Oleh karenanya, setelah teman-teman dari Komunitas Pecinta Musik Konser Rakyat Leo Kristi mulai menyanyikan lagu-lagu selain KRLK pada sekitar jam 2, saya mulai berpikir untuk menjelajah Bangka lagi.
Adalah kejutan yang menyenangkan, ketika Abing Patrick menawarkan adiknya yang bernama Santoso atau Asan, untuk menemani saya menjelajah pulau. Ia juga meminta Petrus Sinpo Simanjuntak untuk ikut menemani.
Kelenteng Kwan Tie Miaw atau Kelenteng Kwan Tie Miau adalah tempat pertama yang kami kunjungi setelah meninggalkan rumah Persada, tempat dimana pertemuan dilakukan. Dewi dan cucu Sinpo yang masih kecil juga ikut. Perjalanan ke Kelenteng Kwan Tie Miaw cukup singkat karena letaknya di tengah kota.

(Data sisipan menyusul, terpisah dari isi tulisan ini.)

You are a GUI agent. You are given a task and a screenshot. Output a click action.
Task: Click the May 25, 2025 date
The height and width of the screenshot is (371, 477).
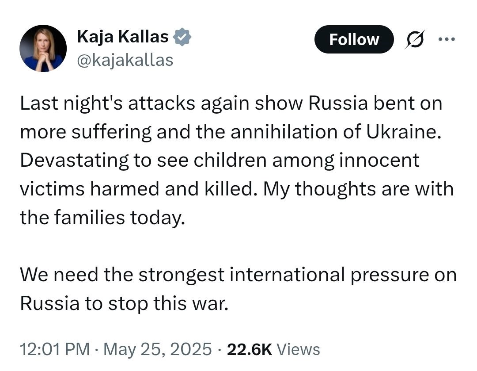point(158,349)
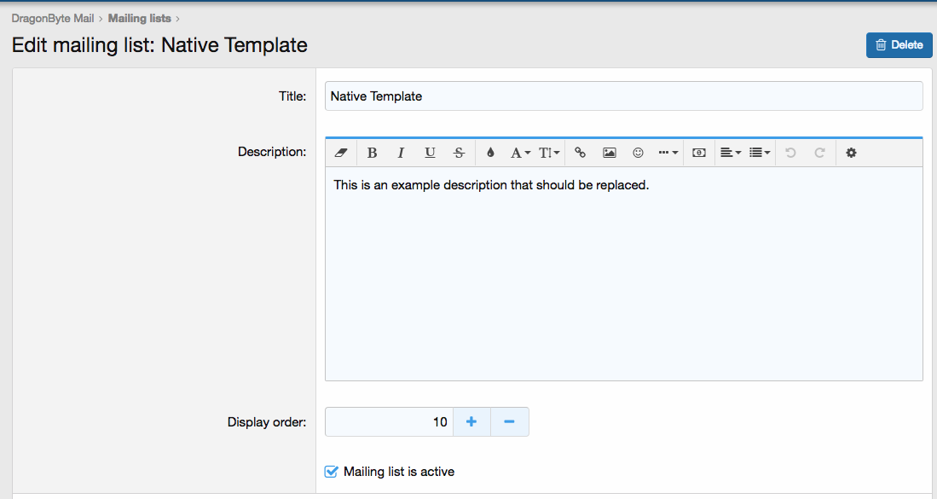This screenshot has width=937, height=499.
Task: Open the font family dropdown
Action: (x=520, y=153)
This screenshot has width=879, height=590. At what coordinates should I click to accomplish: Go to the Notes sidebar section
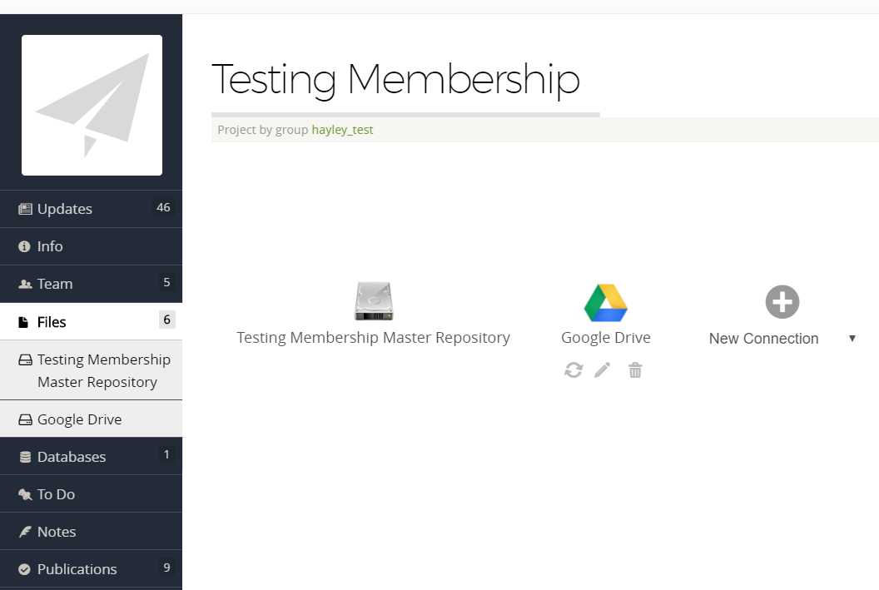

Patung naga yang lazimnya terlihat jelas di wuwungan kelenteng, tidak tampak di Kelenteng Kwan Tie Miaw, karena letaknya ternyata berada di belakang atap yang pertama. Ini agak tidak lazim, karena di kelenteng lainnya letak dua patung naga yang berhadapan biasanya berada di atas wuwungan atap yang terdepan.
Hiolo Thian (Dewa Langit) keemasan berkaki tiga dengan relief kepala menyeramkan serta ornamen sepasang naga diletakkan di bagian depan Kelenteng Kwan Tie Miaw ini. Hiolo Thian sering diletakkan di bangunan kecil terpisah dari bangunan utama.
Kelenteng Kwan Tie Miaw tengah direnovasi ketika kami berada di sana, yang merupakan renovasi kesekian kalinya sejak didirikan pada 1841.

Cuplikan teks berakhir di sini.